The Life and Work of Friedrich Engels/Chapter 6
The Communist Manifesto
In the summer of 1847 the League met in congress in London to adopt a new constitution and program. Engels was present as the representative of the Paris group. In November of the same year the Congress met again to discuss the question of issuing a manifesto of its ideas and aims. The draft suggested by Marx and Engels was discussed very fully for ten days, and finally they were commissioned to prepare it for publication.
From a letter from Engels to Marx in November, 1847, we see that it was Engels who was responsible for the title of the manifesto. "Reflect a bit on the confession of faith," he writes. "I think we would do best to do away with the catechism form and entitle the thing 'Communist Manifesto.' Since a certain amount of history must be related therein, the form we have so far adopted is quite unsuitable. I am bringing along the copy I have drawn up; it is simply a statement, but wretchedly put together in very great haste. …" Then follows the headings of the various points with which the manifesto deals.
Under their influence the sentimental cry of the old Utopians—"All men are brothers’"—was replaced by the living battle-cry of "Workers of all countries unite." The manifesto was published in 1848, and it meant the public unfurling of the banner of modern Socialism. In the Marx pamphlet we have already dealt with this manifesto. We shall, therefore, not stop to analyse it again here—only one quotation we should like to give from the Introduction to it written by Engels for the 1888 edition, merely to show how the wheel of time, and the present revolutionary era through which we are passing, has, so far as of party names are concerned, brought us back very much to the position of 1848. After pointing out that at that time (1888) the manifesto was undoubtedly the most widespread, the most international production of all Socialist literature, Engels says: "Yet when it was written we could not have called it a Socialist manifesto. By Socialists, in 1847, were understood, on the one hand, the adherents of the various Utopian systems: Owenites in England, Fourierists in France, both of them already reduced to the position of mere sects and gradually dying out; on the other hand, the multifarious social quacks, who, by all manners of tinkering, professed to redress, without any danger to capital and profits, all sorts of social grievances; in both cases, men outside the working-class movement and looking rather to the educated classes for support.
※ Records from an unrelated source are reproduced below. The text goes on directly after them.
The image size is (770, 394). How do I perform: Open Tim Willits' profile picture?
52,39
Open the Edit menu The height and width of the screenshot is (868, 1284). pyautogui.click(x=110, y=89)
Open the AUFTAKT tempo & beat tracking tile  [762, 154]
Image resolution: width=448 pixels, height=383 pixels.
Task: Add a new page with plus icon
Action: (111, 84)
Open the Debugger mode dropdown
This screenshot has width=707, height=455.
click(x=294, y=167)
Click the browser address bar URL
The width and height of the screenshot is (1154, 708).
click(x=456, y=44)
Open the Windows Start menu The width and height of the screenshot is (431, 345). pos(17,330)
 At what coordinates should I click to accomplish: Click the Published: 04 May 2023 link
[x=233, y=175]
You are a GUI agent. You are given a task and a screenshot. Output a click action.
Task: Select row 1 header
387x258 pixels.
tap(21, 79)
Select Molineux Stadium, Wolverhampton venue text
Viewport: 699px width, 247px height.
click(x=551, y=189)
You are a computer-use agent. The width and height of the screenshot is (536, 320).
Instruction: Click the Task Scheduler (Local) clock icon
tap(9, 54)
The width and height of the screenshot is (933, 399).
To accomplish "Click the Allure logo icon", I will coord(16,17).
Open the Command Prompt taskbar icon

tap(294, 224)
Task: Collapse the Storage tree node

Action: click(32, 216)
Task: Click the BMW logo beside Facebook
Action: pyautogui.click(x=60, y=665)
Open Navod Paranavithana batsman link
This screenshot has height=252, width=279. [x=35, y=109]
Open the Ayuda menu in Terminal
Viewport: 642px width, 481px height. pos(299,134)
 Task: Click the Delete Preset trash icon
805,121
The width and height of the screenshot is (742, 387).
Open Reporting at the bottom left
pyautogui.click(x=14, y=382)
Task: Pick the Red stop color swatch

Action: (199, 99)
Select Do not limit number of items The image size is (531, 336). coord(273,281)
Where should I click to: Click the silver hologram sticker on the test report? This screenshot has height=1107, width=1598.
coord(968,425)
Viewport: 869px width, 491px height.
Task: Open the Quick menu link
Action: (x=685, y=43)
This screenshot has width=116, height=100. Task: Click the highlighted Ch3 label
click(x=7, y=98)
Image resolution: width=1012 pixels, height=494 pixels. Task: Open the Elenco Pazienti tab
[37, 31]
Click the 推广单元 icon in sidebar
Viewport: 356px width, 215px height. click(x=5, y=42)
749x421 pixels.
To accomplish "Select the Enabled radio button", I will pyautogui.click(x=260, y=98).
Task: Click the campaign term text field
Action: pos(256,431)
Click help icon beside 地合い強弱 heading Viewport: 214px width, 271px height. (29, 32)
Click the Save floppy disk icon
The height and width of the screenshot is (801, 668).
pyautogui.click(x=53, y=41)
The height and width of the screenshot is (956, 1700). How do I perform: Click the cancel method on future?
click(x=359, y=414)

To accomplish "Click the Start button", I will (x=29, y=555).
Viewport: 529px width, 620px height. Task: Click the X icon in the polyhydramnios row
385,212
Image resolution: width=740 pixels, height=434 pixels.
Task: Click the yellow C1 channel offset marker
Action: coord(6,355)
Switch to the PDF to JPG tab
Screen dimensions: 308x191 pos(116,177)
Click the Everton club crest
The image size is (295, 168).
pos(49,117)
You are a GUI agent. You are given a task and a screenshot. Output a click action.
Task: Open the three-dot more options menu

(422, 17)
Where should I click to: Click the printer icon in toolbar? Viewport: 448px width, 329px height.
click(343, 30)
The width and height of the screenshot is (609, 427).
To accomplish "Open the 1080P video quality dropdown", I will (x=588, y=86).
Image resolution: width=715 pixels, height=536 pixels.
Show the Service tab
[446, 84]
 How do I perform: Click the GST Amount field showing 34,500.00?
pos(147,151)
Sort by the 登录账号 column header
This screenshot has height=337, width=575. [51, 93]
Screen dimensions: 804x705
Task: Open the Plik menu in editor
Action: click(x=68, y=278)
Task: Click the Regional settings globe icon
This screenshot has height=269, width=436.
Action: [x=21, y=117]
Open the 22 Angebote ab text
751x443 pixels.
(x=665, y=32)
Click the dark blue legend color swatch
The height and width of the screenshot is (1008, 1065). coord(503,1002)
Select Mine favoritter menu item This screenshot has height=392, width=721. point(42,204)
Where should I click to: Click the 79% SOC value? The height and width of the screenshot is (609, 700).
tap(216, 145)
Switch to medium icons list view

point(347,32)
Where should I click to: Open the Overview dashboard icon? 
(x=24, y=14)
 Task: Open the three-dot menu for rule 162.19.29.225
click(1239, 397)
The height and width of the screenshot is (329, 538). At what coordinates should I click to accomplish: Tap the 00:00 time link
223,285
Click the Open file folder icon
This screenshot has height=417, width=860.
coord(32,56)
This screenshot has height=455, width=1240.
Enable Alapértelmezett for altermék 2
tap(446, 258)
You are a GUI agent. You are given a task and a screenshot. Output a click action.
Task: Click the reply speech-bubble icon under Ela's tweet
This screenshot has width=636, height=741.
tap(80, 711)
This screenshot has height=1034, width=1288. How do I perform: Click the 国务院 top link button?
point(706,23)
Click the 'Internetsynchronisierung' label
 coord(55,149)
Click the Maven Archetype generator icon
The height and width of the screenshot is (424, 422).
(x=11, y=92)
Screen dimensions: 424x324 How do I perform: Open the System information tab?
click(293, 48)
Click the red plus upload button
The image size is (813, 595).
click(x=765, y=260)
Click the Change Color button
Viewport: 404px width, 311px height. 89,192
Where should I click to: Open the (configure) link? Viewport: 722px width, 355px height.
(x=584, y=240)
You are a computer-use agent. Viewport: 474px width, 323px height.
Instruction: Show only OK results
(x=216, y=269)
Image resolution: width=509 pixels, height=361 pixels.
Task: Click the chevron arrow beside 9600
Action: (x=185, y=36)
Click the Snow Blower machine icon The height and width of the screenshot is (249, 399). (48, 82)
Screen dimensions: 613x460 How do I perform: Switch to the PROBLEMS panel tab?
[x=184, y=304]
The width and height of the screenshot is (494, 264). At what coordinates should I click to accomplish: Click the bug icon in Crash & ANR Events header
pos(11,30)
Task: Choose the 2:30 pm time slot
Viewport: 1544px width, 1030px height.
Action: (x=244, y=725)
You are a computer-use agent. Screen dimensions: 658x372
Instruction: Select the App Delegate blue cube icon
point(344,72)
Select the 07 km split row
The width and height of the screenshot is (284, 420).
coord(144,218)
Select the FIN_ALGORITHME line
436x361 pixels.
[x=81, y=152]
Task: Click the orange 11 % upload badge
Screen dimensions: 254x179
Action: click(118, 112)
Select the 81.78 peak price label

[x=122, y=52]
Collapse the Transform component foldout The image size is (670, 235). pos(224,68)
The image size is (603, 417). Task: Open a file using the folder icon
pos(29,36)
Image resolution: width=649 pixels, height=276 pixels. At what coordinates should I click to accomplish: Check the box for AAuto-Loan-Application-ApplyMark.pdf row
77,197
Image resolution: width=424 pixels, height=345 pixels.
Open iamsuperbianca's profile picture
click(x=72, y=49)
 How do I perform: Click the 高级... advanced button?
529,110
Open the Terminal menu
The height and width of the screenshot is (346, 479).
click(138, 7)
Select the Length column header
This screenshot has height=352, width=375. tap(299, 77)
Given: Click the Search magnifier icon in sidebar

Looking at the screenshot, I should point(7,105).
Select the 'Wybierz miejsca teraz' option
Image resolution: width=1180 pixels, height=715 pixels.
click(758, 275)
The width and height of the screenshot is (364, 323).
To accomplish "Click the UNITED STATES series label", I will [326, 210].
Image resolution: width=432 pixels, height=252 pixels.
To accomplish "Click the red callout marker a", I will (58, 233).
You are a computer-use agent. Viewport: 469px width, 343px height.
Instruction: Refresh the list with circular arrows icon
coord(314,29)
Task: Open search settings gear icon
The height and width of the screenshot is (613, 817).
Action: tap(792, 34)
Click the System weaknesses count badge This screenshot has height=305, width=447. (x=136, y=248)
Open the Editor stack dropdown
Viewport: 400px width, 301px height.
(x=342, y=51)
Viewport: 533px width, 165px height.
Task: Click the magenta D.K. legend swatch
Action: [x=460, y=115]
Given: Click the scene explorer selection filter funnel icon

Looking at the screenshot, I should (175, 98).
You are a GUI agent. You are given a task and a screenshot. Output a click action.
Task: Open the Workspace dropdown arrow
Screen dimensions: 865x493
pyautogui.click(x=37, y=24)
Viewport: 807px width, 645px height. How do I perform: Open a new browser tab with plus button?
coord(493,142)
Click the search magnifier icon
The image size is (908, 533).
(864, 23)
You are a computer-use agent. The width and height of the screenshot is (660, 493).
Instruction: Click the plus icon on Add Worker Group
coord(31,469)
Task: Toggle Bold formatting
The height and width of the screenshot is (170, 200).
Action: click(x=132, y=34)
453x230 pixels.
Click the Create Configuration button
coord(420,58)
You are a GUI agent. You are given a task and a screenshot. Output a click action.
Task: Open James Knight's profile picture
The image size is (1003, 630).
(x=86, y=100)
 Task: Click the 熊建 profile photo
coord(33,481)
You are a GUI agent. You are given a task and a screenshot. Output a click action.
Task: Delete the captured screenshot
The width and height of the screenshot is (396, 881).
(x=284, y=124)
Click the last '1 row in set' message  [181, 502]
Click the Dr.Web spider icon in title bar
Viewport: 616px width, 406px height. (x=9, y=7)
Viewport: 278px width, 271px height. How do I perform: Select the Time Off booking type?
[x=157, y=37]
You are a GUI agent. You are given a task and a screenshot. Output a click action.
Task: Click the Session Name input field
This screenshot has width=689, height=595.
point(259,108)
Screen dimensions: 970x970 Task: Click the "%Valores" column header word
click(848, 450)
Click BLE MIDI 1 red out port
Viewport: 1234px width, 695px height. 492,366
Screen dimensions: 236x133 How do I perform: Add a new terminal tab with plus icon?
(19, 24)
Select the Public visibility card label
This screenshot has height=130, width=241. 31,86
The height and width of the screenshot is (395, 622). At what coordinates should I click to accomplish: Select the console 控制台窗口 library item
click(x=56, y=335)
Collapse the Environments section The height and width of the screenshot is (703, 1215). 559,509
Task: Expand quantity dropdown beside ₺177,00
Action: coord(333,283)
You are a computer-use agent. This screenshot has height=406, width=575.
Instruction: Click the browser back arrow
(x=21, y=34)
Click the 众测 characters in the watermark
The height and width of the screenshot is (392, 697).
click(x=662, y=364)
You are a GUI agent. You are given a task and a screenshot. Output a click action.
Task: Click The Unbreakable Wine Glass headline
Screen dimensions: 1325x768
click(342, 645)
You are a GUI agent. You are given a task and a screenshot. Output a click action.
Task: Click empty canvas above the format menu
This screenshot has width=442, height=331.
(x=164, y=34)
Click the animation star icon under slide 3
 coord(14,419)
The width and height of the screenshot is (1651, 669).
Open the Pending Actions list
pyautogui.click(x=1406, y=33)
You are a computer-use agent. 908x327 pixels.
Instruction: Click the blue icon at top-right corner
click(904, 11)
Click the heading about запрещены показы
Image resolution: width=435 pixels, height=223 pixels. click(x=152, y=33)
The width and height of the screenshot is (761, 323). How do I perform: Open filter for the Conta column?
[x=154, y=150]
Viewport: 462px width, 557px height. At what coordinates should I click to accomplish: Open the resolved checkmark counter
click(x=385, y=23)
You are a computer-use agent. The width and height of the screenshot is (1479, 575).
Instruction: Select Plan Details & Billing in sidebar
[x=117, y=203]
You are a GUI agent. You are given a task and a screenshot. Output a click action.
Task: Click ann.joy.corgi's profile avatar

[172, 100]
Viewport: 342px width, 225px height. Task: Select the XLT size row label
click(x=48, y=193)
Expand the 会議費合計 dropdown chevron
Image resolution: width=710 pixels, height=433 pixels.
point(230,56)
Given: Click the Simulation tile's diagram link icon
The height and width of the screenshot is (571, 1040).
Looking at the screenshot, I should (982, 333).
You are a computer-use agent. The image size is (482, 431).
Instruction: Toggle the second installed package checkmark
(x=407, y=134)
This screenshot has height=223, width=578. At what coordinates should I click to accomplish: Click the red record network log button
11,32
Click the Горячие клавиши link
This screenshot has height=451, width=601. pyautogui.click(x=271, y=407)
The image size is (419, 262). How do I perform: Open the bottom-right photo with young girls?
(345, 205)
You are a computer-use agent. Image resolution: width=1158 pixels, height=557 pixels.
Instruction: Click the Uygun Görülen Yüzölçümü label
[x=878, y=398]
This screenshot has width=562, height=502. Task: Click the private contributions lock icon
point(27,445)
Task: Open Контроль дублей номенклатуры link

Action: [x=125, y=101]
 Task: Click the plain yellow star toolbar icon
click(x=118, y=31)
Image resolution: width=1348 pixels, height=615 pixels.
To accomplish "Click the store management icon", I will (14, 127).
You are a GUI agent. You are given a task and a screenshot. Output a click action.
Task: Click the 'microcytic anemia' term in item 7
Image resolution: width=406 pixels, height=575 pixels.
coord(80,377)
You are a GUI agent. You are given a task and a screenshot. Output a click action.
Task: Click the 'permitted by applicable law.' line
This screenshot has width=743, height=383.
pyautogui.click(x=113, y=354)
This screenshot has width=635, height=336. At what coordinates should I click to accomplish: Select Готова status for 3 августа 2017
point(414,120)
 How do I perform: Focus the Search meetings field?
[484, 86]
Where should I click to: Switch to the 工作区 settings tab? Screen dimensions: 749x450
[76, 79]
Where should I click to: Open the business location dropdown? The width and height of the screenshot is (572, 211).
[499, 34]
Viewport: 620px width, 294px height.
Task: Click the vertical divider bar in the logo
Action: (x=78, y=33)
"Whatever portions of the working class had become convinced of the insufficiency of mere political revolutions and had proclaimed the necessity of a total social change, that portion then called itself Communist. It was a crude, rough-hewn, purely instinctive Communism; still, it touched the cardinal point. Thus, Socialism was in 1847 a middle-class movement. Socialism was on the Continent at least 'respectable,' Communism was the very opposite; and as our notion from the very beginning was that 'the emancipation of the working class must be the act of the working class itself,' there could be no doubt as to which of the two names we must take. Moreover, we have ever since been far from repudiating it."
Do not the last lines strike a familiar note? When we reflect how most of the official Socialist parties have dragged Socialism through the mud of Jingoism, Nationalism, and Opportunism during and since the war, and how, on the contrary, the glorious Russian Revolution has sanctified for us the name and idea of Communism, and how all that is best and most virile in the Socialist movement of nearly all the countries of the world have instinctively readopted the Communist title, we see that we have as much, indeed more, reason to drop the too "respectable" title Socialist and proudly proclaim ourselves Communists.
We shall have occasion later to make one more quotation from this preface. For the present we need say no more.